Para os funerais dos hiperbólicos
“If I Didn’t Have Your Love”. Toda a gente precisa de um amigo “larger than life”, daqueles que dão grandes abraços por tudo e por nada, dos que gostam tanto de dizer “és o meu melhor amigo” que o dizem a todos os amigos e até a alguns conhecidos, benfiquistas que julgavam que o Benfica ia acabar depois da saída de Jorge Jesus e agora celebram Rui Vitória como o maior génio táctico desde Aníbal, sportinguistas que julgavam que o Sporting ia ser campeão europeu com a chegada de Jorge Jesus e tiveram vontade de morrer após o primeiro empate, amigos que assinam petições contra o fecho de salas de cinema e depois se lançam pesadamente para o sofá para ver o que está a dar no Hollywood, amigos que são oito de manhã e oitenta ao fim do dia, que acham que uma borbulha no pé é um tumor maligno e que um tiro a meio da noite é o início da Terceira Guerra Mundial mas que, minutos depois, mais calmos, já estão convencidos de que vão durar para sempre e que o sorriso de um amigo compensa todas as tristezas do mundo.
Para os funerais dos cautelosos
“Traveling Light”. O amigo que vai de férias uma semana e leva a casa atrás, o amigo que numa noite de verão leva casaco porque “pode arrefecer”, o amigo que não sai de casa sem confirmar que os bicos do fogão estão fechados, o amigo que repete “cautelas e caldos de galinha…”, o amigo que consulta sites de meteorologia para ver o tempo dos próximos dez dias, o amigo que confirma a pressão dos pneus sempre que põe gasolina, o amigo “porque isto nunca se sabe”, o amigo que faz um seguro de vida e quer estar protegido contra raios, o amigo do “dia de amanhã”, o amigo que comprou um balão para fazer testes de alcoolemia depois dos jantares de grupo, o amigo que acredita que ainda há empregos para a vida toda e casamentos até que a morte os separe. Relaxa, companheiro. Temos de estar sempre prontos para partir e o excesso de bagagem só atrapalha. “I’m not alone, I’ve met a few / Traveling light like we used to do.”

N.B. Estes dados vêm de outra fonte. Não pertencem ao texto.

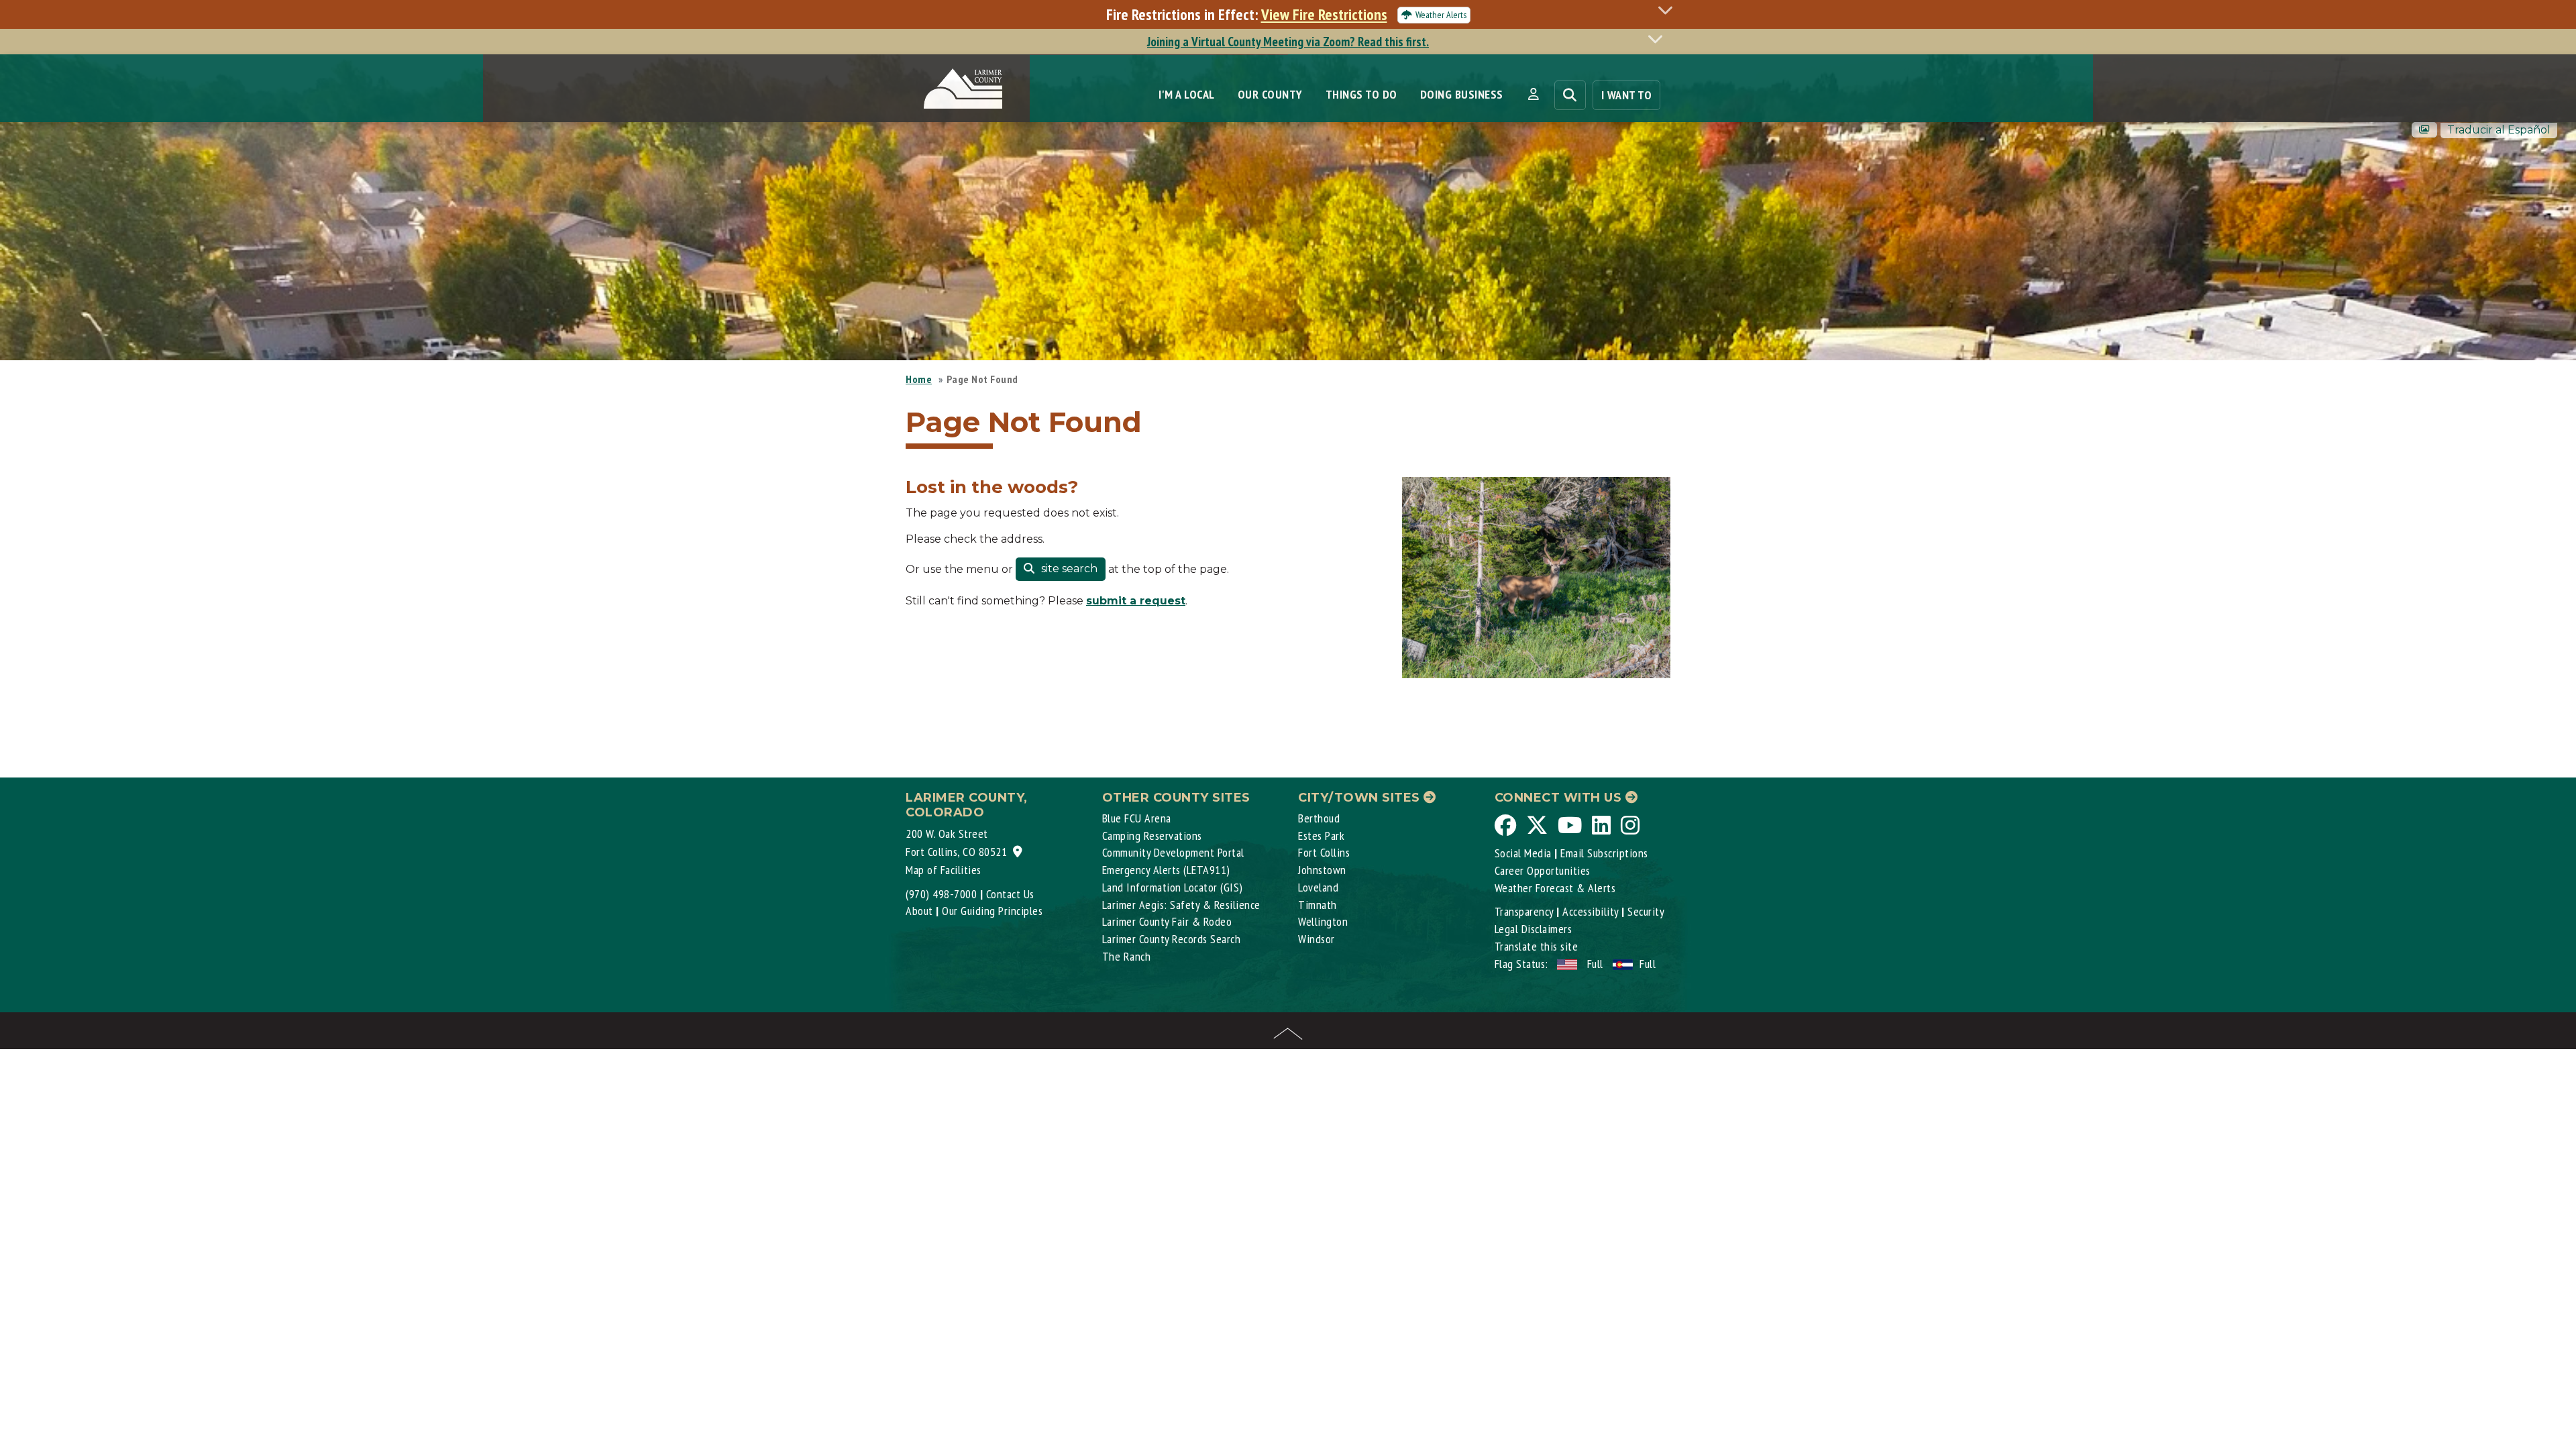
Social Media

Para os funerais dos que mudaram de ideias
“It Seemed the Better Way”. Pode ser, embora não seja obrigatório, aquele amigo que ao fim de anos de militância no Partido Comunista descobriu as virtudes do ioga e da meditação transcendental, ou o seguidor de uma seita evangélica que se cansou de pagar o dízimo e agora gasta tudo em raspadinhas, ou o fã de heavy metal que agora é mais fado, ou o leitor indefectível de James Joyce que agora prefere um bom thriller de Daniel Silva, ou do capitalista que resolver procurar conforto espiritual num mosteiro no Sul de França. A ideia é esta. “Sounded like the truth / Seemed the better way / Sounded like the truth / But it’s not the truth today”, canta o bardo e com razão. Quando passamos a juventude a dar a outra face chega uma altura em que só temos vontade de dar murros aos que nos ofendem. E se a noite é boa conselheira, a velhice também não é das piores. Perguntem a Leonard Cohen.
Para os funerais dos que se preocupam muito com a opinião dos outros
“Steer your Way”. Desvia-te de tudo o que te magoa.